Task statement: A faithful, complete transcript of the entries below, without pictures, should be returned.
-------
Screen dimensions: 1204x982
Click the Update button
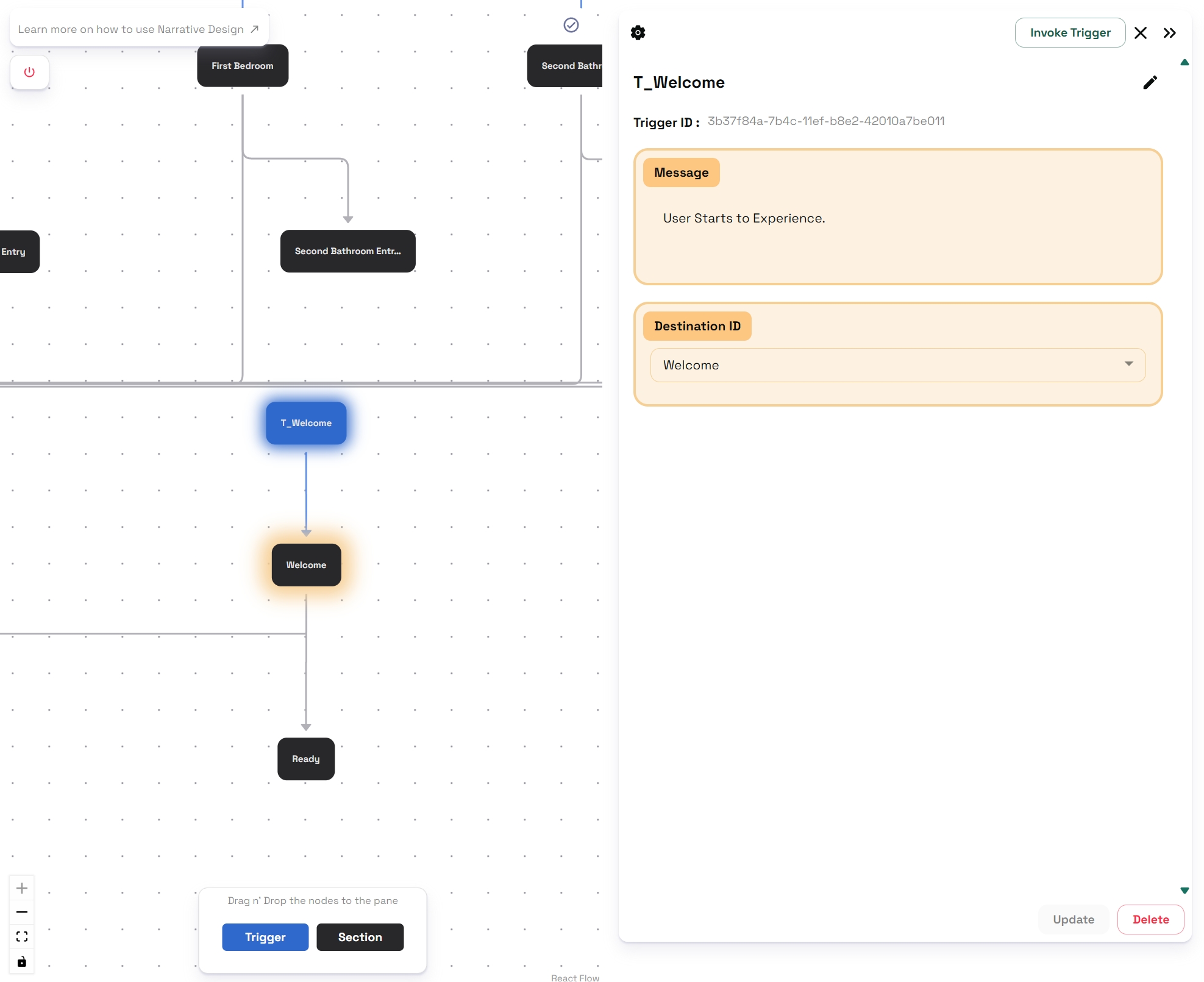(1073, 919)
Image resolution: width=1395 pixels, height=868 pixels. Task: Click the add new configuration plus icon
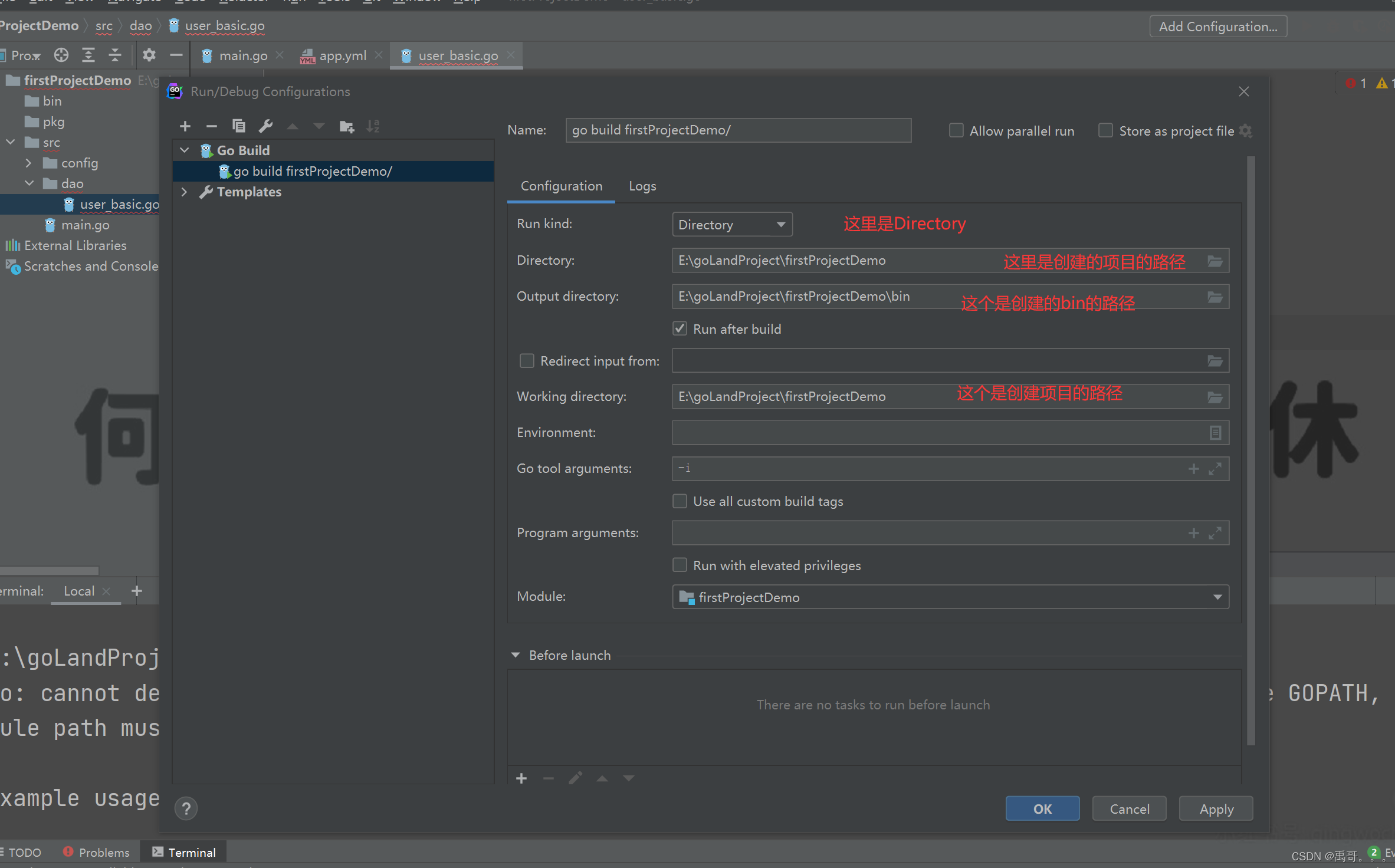185,126
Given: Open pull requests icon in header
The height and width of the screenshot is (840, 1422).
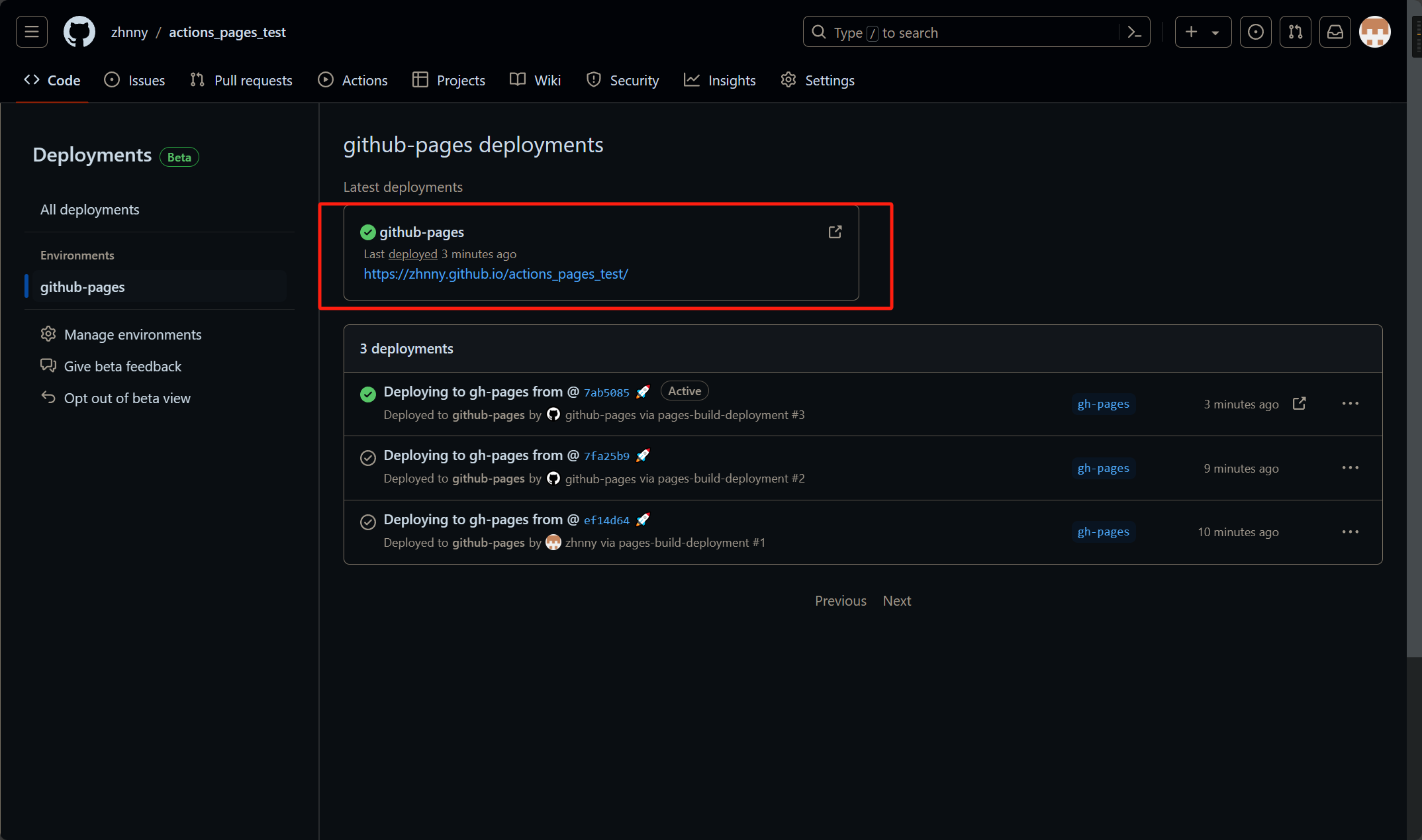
-------
Solution to the problem:
Screen dimensions: 1204x982
Click the Update button
(1073, 919)
Image resolution: width=1395 pixels, height=868 pixels. Task: Click the add new configuration plus icon
185,126
Given: Open pull requests icon in header
The height and width of the screenshot is (840, 1422).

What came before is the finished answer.